Overview of Mexico’s economy
According to 2017 data from the International Monetary Fund, Mexico is the world’s 15th-largest economy based on nominal gross domestic product (GDP), which evaluates market prices, and the 11th largest based on purchasing power parity (PPP), which compares the prices of like consumer goods among countries.
With a population of 123 million, Mexico has the second-highest gross national income in Latin America after Brazil.
What should I know about nominal GDP and PPP?Among the multiple ways that economists measure a country’s economic strength, nominal GDP and PPP are two of the most common.
Nominal GDP is based on official government estimates and depends on exchange rates between two countries, typically using the US dollar for one of the denominations. It’s useful for measuring financial flows between countries. But because it doesn’t consider differences in cost of living, it can distort per capita income estimates.

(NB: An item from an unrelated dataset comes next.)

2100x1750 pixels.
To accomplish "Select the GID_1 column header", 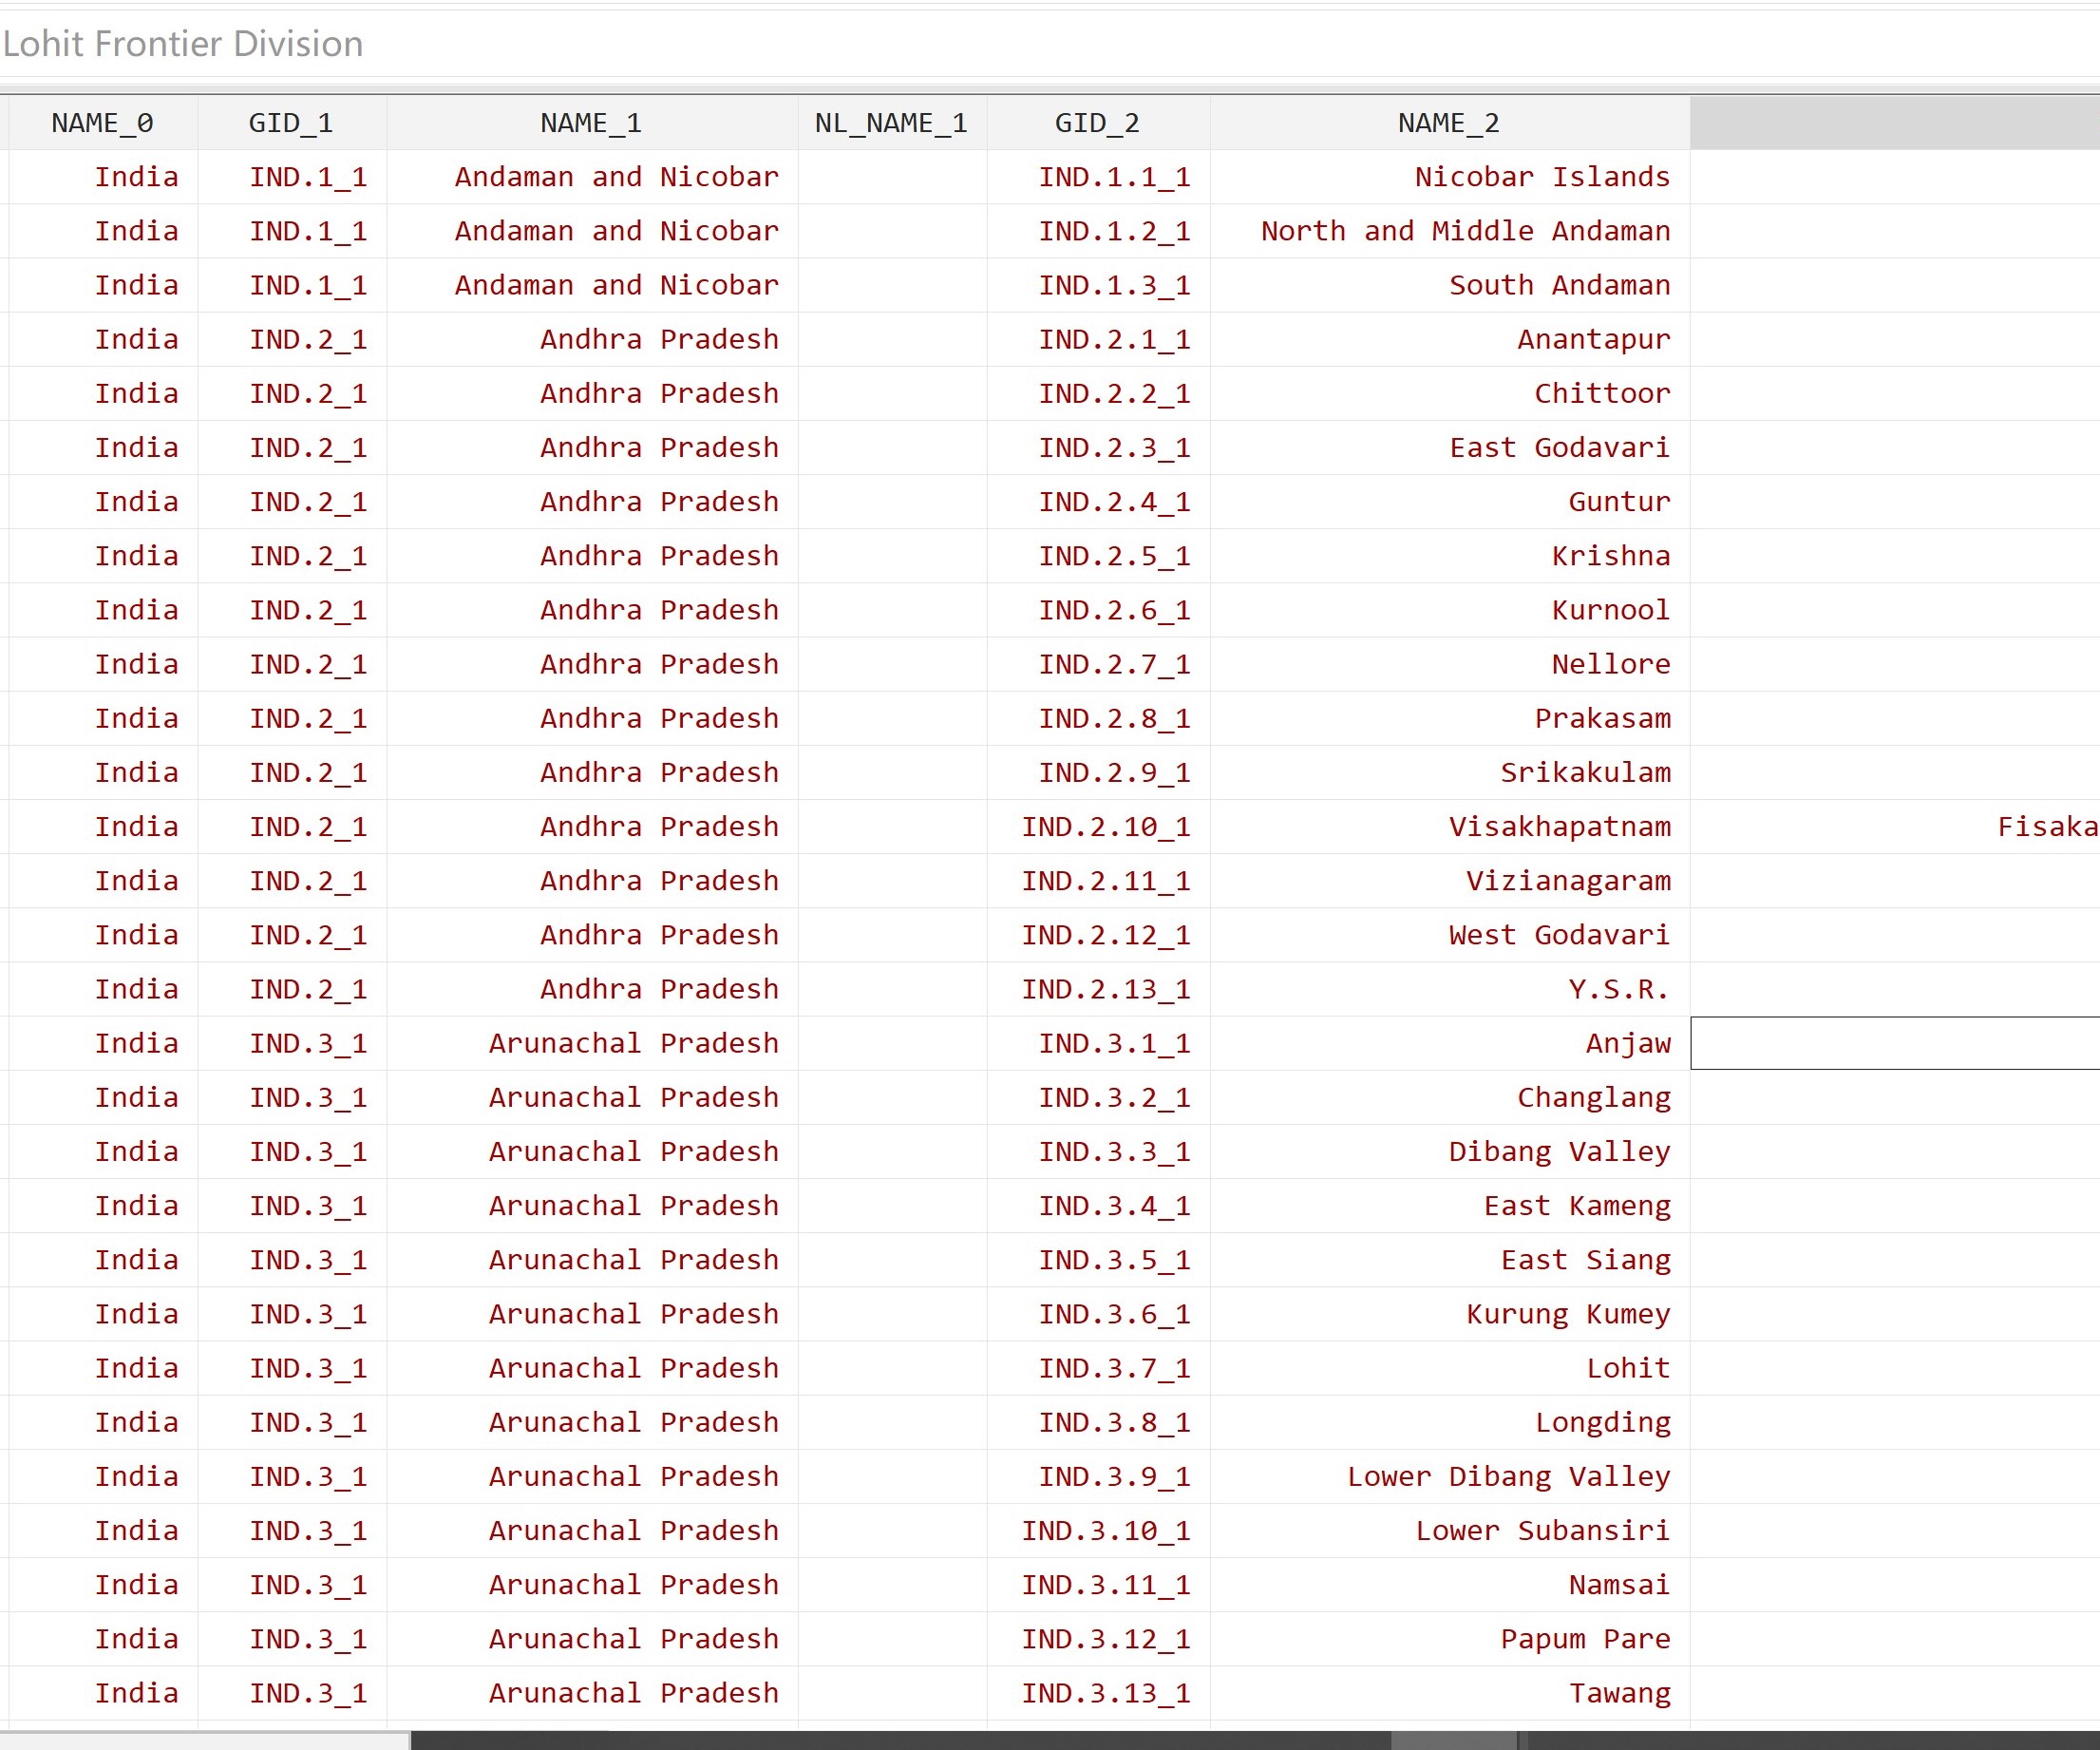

PPP, on the other hand, considers the relative cost of local goods, services and inflation rates — all factors considered to reflect a country’s domestic market. Because PPP compares the costs of a common “basket of goods” — some 3,000 consumer goods that include food, fuel and insurance — it’s considered a more ideal way to project per capita income projections and gauge poverty thresholds.
Mexico’s official currency is the Mexican peso (MXN$), which remains fairly stable since 2017. As of March 1, 2018, $18.83 MXN equals $1 USD.
Mexicans are ranked as the hardest workers in the world in terms of hours worked annually. However, income distribution remains highly unequal, with official 2013 government estimates revealing that 42% of the population live below the poverty line. The Mexican government uses a multidimensional method for determining this poverty line, considering not only income but also deficiencies in such social rights as education, nutrition or living standards.
Although Mexico’s 3.2% unemployment rate is the lowest among Organization of Economic Cooperation and Development (OECD) member countries, the underemployment rate is estimated at 25%. Underemployment measures how well an economy uses a work force’s skills and experience — for example, matching highly-skilled workers to high-paying jobs or keeping people who prefer full-time work out of part-time jobs.
Major contributors to the economy
Mexico is a member of the North American Free Trade Association (NAFTA), together with the US and Canada, its largest trading partners. The US accounted for more than 80% of Mexico’s exports and almost half of its imports from the US in 2014.
Although Mexico is the world’s ninth-largest oil producer, oil made up only 2% of the country’s GDP by 2014. Falling oil production and weak prices mean that the country must look to other sources to fuel economic growth.
Mexico’s major exports include motor vehicles, electronic equipment, heavy machinery, oil and medical and technical equipment. Its top imports include electronic equipment, heavy machinery, motor vehicles, oil and plastics.
Tourism is another major contributor to Mexico’s economy. The country is the second most visited country in the Americas after the US.
Remittances transferred by Mexicans abroad to families back home totaled nearly $25 billion in 2012. The majority of Mexicans who transfer money to friends and family back home are based in the US. The Mexican government is quick to support remittances from Mexican workers abroad. For example, it implements programs where, for every peso remitted, it spends an equivalent 2 pesos on public works.
The 2016 Forbes Global 2000 ranking of the world’s largest companies included 15 companies from Mexico.
Mexico’s GDP growth rate slowed in 2017, down 0.5 percentage points from the previous year. Mexico’s economic growth has averaged 2% annually since 2013.
The country’s heavy dependence on trade with the US has adversely affected its economy in the past, particularly when recessions hit the economy of its neighbor to the north. However, resilience isa hallmark of Mexico’s economy: It has rebounded from past economic recessions with relative ease. The country also enjoyed low inflation and interest rates in recent years.
Moreover, more than 40 countries have signed trade agreements with Mexico, resulting in a book of trade with these countries.
However, government corruption, the drug trade, plunging oil prices and income inequality remain major challenges. Policy tightening in the US may be a cause for concern as well, with the NAFTA agreement up for review in 2018.
The World Bank credits economic reforms initiated by the current president, Enrique Nieto, for Mexico’s strong economic fundamentals. However, much work remains, particularly in terms of poverty alleviation and bridging inequalities, including with respect to gender. The government’s commitment to economic reforms hopefully bodes well for Mexico in the years ahead.